# Task
Report the count of lines in the entries below that contain "under", and leave out everything else.

(Given information begins)

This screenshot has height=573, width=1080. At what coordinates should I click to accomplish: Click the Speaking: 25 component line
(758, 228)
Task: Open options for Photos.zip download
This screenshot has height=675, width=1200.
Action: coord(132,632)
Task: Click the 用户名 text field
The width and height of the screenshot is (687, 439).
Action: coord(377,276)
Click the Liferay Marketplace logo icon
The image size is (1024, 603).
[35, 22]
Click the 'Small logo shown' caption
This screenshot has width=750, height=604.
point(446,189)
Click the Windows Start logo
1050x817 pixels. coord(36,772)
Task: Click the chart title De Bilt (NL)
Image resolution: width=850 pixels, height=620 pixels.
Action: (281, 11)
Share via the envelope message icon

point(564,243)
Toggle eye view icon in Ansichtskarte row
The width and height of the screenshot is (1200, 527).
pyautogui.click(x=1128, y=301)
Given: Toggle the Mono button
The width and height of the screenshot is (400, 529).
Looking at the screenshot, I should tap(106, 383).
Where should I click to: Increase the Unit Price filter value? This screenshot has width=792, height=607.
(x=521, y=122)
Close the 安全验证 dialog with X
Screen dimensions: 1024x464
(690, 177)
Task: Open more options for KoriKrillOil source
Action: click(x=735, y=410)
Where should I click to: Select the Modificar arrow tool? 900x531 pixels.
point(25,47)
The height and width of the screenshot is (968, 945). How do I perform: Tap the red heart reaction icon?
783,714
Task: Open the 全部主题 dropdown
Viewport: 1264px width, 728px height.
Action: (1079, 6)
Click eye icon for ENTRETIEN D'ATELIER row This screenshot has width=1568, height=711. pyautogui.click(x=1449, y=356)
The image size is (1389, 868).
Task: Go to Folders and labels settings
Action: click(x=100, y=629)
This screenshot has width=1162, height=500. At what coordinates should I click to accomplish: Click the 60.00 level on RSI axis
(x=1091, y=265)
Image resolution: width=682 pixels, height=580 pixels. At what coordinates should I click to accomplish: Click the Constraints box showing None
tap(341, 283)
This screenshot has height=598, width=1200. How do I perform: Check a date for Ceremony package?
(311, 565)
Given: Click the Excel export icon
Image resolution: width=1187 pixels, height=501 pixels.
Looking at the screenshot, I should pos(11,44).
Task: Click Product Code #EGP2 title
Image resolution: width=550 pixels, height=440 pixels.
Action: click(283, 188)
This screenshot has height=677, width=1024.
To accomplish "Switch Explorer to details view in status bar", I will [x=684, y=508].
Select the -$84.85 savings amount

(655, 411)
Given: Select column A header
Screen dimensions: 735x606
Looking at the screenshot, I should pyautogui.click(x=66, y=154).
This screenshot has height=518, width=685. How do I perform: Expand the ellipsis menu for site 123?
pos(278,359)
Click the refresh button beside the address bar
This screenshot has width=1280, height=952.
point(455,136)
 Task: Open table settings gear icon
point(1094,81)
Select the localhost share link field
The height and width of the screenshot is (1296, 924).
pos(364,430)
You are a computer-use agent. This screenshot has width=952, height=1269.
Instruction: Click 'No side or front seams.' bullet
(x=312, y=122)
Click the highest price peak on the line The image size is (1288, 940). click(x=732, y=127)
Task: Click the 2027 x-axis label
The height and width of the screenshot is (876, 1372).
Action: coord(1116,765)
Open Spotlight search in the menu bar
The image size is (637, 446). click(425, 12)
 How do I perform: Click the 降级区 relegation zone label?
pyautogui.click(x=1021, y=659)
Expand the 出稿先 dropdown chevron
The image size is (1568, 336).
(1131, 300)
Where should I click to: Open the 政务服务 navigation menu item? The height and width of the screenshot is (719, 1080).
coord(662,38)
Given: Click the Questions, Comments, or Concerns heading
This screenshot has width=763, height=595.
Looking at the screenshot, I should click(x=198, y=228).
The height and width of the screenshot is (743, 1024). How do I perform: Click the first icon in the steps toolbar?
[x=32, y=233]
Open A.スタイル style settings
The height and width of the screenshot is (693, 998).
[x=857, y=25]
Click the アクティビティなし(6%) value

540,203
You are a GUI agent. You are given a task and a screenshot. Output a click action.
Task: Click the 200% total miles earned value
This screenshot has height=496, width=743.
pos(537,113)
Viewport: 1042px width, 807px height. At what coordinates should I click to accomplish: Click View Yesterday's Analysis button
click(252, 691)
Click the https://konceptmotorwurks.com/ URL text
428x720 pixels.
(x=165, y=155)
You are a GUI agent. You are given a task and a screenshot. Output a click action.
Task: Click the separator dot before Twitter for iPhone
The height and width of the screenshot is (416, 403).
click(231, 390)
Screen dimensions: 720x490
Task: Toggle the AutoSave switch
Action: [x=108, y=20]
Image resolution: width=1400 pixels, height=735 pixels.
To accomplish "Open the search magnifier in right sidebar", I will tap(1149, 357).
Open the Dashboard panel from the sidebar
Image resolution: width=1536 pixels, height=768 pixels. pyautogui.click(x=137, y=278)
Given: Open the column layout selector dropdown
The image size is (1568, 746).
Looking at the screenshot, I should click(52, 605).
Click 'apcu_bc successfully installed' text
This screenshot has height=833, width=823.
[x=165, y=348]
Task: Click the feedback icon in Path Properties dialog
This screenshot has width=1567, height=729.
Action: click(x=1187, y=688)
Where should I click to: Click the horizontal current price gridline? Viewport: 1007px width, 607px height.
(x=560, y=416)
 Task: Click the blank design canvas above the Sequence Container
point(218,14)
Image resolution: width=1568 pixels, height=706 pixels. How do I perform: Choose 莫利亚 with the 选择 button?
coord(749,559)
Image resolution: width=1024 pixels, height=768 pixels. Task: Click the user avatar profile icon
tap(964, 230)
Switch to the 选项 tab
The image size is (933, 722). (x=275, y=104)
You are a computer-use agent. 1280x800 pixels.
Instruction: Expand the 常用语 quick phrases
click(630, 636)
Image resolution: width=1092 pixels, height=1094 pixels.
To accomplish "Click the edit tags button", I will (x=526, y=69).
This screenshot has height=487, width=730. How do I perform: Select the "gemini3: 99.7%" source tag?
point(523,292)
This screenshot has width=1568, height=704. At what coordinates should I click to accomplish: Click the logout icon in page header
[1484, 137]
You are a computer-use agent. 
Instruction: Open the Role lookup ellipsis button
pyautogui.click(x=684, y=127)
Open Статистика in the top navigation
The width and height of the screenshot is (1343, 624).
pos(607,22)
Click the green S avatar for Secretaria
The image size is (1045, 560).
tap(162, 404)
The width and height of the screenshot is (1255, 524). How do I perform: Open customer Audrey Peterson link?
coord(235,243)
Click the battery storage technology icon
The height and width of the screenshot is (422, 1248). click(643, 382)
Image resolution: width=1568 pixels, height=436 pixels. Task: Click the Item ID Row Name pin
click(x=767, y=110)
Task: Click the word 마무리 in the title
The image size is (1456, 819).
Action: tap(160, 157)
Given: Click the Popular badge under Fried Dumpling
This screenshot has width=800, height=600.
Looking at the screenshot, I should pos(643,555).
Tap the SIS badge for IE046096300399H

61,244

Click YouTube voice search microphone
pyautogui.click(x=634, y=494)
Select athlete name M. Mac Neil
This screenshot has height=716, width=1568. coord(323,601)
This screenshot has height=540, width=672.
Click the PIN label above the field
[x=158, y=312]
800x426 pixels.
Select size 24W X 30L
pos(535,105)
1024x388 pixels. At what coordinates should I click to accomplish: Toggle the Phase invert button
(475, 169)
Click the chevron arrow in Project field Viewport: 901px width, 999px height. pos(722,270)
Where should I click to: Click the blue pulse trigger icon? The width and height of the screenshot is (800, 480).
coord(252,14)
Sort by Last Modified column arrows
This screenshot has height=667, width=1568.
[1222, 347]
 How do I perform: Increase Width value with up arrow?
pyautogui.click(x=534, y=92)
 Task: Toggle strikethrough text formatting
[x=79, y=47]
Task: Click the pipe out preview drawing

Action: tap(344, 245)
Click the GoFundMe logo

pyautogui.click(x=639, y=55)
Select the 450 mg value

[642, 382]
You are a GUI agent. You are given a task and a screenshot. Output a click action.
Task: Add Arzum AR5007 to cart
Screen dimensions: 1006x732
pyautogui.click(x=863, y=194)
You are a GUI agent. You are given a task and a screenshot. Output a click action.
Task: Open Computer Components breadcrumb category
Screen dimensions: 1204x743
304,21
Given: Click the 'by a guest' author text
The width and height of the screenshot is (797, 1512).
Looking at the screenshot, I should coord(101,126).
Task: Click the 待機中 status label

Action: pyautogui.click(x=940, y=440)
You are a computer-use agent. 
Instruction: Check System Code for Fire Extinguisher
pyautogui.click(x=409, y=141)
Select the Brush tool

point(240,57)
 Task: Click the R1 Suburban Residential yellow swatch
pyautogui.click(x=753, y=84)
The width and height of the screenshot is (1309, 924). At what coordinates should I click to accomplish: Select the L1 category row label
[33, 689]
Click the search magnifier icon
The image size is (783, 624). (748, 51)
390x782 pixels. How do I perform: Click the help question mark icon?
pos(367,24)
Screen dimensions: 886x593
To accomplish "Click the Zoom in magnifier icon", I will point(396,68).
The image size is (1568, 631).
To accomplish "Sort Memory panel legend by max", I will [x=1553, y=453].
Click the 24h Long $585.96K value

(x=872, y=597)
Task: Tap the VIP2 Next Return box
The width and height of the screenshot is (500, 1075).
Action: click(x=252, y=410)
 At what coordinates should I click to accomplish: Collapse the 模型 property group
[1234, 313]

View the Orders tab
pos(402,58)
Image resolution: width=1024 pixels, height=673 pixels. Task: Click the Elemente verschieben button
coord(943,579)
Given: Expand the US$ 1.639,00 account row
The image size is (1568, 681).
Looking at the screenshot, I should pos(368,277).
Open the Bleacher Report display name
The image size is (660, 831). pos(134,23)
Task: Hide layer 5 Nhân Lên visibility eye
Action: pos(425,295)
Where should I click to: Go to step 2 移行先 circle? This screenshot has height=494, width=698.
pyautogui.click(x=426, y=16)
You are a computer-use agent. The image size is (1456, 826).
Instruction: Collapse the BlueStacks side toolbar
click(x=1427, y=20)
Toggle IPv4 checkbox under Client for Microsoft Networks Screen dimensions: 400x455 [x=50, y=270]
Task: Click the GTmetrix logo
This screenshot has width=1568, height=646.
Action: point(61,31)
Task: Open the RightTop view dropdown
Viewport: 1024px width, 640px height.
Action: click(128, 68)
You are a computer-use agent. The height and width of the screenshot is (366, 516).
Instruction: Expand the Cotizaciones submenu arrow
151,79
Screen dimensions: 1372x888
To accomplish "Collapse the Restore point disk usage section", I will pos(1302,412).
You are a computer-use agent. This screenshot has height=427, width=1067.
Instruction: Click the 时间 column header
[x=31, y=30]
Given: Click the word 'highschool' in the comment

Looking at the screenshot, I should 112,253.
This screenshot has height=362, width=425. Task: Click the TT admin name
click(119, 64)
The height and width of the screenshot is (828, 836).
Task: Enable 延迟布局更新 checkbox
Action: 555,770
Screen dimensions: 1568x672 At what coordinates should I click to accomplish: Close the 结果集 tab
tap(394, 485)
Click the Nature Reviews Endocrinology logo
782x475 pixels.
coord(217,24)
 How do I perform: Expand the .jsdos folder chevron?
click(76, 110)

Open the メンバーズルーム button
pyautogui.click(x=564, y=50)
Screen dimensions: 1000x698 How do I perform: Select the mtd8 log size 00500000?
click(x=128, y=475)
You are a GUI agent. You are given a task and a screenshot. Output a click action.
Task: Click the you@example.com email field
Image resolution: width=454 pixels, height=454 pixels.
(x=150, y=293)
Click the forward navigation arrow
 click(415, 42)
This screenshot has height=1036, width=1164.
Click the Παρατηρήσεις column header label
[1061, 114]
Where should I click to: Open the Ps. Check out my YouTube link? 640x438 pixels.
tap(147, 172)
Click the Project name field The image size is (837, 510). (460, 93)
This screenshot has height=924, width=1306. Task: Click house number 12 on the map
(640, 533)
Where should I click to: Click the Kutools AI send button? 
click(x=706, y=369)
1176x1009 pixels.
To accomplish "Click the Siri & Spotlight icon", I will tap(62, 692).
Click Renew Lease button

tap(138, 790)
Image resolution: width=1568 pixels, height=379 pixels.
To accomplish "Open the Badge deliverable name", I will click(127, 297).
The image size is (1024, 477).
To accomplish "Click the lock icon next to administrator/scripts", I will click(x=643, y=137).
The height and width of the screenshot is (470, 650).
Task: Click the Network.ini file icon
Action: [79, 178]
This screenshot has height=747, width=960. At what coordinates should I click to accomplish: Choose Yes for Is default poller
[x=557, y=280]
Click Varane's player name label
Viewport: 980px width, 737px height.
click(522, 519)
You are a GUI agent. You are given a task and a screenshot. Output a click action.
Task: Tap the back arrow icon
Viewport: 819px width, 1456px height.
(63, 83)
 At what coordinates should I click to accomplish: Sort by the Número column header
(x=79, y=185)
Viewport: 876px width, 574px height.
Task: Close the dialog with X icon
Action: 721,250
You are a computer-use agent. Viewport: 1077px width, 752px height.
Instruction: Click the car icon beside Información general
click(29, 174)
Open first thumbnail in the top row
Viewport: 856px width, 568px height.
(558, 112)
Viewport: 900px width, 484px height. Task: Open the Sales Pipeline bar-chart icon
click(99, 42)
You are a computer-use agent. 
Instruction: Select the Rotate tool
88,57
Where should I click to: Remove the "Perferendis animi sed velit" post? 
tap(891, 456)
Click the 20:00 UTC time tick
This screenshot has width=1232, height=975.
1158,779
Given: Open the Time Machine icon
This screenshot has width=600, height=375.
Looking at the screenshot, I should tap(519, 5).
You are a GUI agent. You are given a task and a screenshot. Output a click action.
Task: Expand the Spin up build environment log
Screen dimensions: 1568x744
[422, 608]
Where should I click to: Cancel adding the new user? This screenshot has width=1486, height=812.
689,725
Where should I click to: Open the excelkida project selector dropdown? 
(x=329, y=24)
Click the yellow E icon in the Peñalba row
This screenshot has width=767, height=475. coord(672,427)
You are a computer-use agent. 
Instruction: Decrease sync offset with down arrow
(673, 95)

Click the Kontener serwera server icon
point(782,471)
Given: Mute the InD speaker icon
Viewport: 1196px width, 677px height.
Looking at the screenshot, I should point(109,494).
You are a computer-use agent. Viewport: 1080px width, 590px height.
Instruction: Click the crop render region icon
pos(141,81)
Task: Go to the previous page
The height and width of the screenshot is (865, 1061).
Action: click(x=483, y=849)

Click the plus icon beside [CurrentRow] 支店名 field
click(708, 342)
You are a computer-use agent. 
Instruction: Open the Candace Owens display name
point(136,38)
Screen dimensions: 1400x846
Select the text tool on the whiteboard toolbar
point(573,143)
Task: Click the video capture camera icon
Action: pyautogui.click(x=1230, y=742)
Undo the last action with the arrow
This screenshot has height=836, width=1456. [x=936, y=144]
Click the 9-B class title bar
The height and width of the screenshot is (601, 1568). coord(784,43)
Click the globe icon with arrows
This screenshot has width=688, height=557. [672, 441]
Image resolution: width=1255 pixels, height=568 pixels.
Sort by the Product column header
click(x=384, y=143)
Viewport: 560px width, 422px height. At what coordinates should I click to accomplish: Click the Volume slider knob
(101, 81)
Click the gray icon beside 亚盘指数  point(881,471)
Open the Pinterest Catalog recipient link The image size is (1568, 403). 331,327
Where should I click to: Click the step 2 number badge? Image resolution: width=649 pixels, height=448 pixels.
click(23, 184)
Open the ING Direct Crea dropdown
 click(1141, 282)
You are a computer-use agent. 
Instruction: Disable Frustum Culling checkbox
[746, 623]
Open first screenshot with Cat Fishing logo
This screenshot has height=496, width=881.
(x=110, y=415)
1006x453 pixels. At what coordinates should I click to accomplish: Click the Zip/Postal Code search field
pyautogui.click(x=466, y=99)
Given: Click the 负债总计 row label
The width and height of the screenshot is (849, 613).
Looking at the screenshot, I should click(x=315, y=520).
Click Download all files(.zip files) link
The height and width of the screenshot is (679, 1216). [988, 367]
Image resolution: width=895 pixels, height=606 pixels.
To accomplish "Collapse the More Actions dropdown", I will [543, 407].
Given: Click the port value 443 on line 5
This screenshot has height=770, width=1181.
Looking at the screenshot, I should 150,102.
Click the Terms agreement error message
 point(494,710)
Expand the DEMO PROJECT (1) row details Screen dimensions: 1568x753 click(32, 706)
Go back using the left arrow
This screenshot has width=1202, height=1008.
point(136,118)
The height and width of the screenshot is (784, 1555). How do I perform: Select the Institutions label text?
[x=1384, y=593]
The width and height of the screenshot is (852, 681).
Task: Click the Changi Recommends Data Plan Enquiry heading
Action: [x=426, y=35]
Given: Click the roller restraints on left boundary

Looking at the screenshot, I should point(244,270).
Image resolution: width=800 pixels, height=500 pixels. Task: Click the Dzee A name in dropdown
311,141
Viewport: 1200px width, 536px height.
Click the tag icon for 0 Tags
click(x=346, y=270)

(Given information ends)

# Solution to the exercise
2